** ASSIGNED TASK **
Retype all of the entries that appear below, keeping them exactly as they are.

[Stored items from a collection]
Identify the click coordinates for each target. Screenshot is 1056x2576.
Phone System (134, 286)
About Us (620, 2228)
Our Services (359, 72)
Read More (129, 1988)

** ANSWER SPACE **
Identify the click coordinates for each target. Screenshot is 1056x2576.
Phone System (134, 286)
About Us (620, 2228)
Our Services (359, 72)
Read More (129, 1988)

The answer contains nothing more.